As time passed, I reflected on my past relationships and realized each one taught me valuable lessons, guiding me toward the day when my ex and I said “I don’t.”

Stage One: The Fairy Tale Phase

Thanks to my early education, courtesy of Disney, I believed that if I embodied purity and charm—perhaps even sacrificing my voice or communing with woodland creatures—I was destined for a prince. He would fall in love with me in mere moments and propose within minutes. Tragic endings were simply not on the agenda, even with the occasional parent’s demise or a raging forest fire. In my imaginative play, I always had a swooning “me” and a dashing counterpart—be it Ken, G.I. Joe, or my best friend Jessica, who occasionally donned the role of the prince—ready to rescue me while I wore sparkly shoes and a rainbow wig. True love seemed effortless as long as I played my part perfectly.

Stage Two: The Quirky Heroine Phase

As I matured, my understanding of romance came from the pages of Anne of Green Gables, The Baby-Sitters Club, and magazines like Teen Bop and Seventeen. I studied diligently, embracing quirky traits without going overboard. I laughed at all the corny jokes (because who doesn’t love a good laugh to get noticed?), kept up long-distance friendships trying to decipher love notes (was that a heart-shaped dot over the “i”? Squee!), and endured awkward moments just to fit in. The scenes I created followed the scripts handed to me, yet no one ever taught me how to decide if they were right for me.

Stage Three: The Mr. Big Phase

Eventually, my fairy tales transformed into the dramatic narratives of Buffy the Vampire Slayer, 90210, Ally McBeal, and Sex and the City. The rules dictated that if I could be quirky, stylish without effort, and slim enough, a passionate romance would surely follow. After all, who wouldn’t want to be the one to snag a hot vampire or a dreamy heartthrob? But then I saw Carrie cheat on Aidan with Mr. Big, and suddenly, “too nice” became a valid reason to end a relationship. I was rooting for Aidan, but in hindsight, I recognize many of my past loves embodied the same traits as Mr. Big. I shifted my focus from the princes of my youth to the brooding, intense types who seemed to need rescuing. It’s nice to feel needed, right?

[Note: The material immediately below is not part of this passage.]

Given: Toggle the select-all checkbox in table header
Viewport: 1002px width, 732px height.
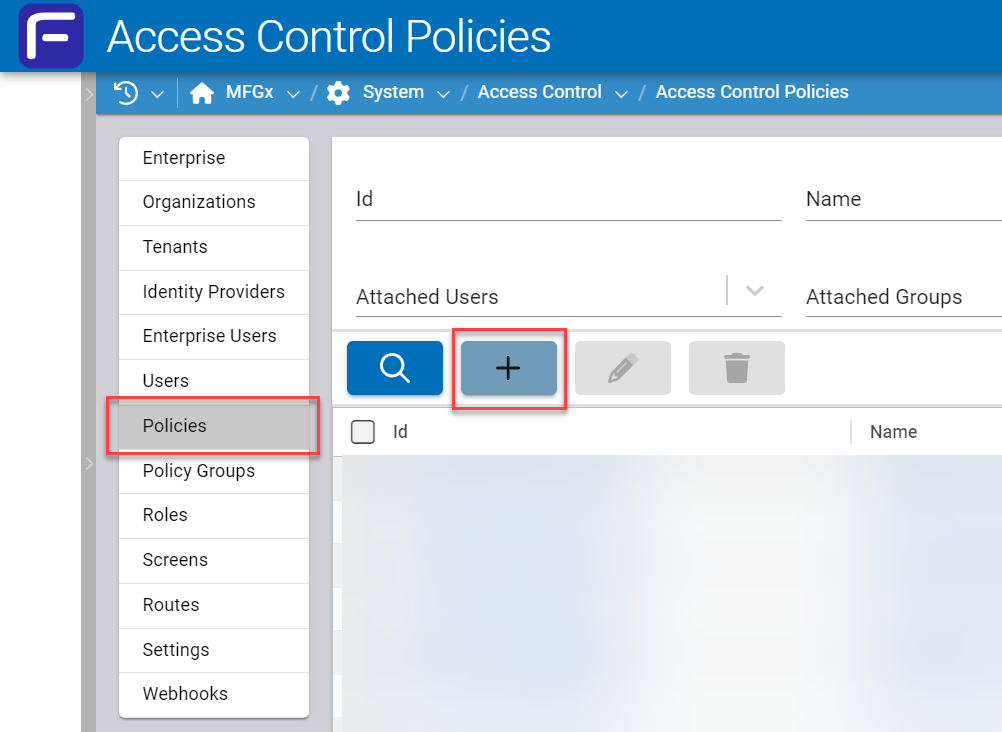Looking at the screenshot, I should (x=363, y=432).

Stage Four: The Bad Boy Victory Phase

Then came my ultimate Mr. Big—the most intense and irrational love imaginable—who said yes when I brought up “forever.” We all know how that ends, don’t we?

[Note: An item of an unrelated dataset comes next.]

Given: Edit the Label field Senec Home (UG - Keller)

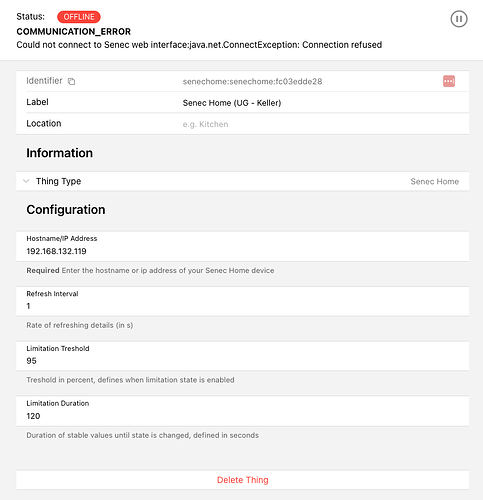Looking at the screenshot, I should [242, 102].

What I’ve come to realize is that those troubled, intense men were precisely who they portrayed themselves to be. There were no layers to unravel; they were not complex beings but simply not that into me. They appreciated the devotion I offered, the laundry I did, and the dinners I paid for.

Regrettably, the narratives surrounding love haven’t changed much over the years. As a mother of young boys, what do I teach them? Should they aspire to be the Prince? The Mr. Big? Who will they look up to? I certainly don’t want them to believe that true love necessitates sacrificing one’s voice to the sea witch for a pretty pair of legs.

As I approach my late 30s, I don’t claim to have all the answers about love. However, I now recognize that kindness, bravery, supportiveness, intelligence, and humor are the traits I find most attractive and wish to instill in my boys. The allure of darkness and brooding might have been appealing for a time, but personally, I prefer to bask in the warmth of the light.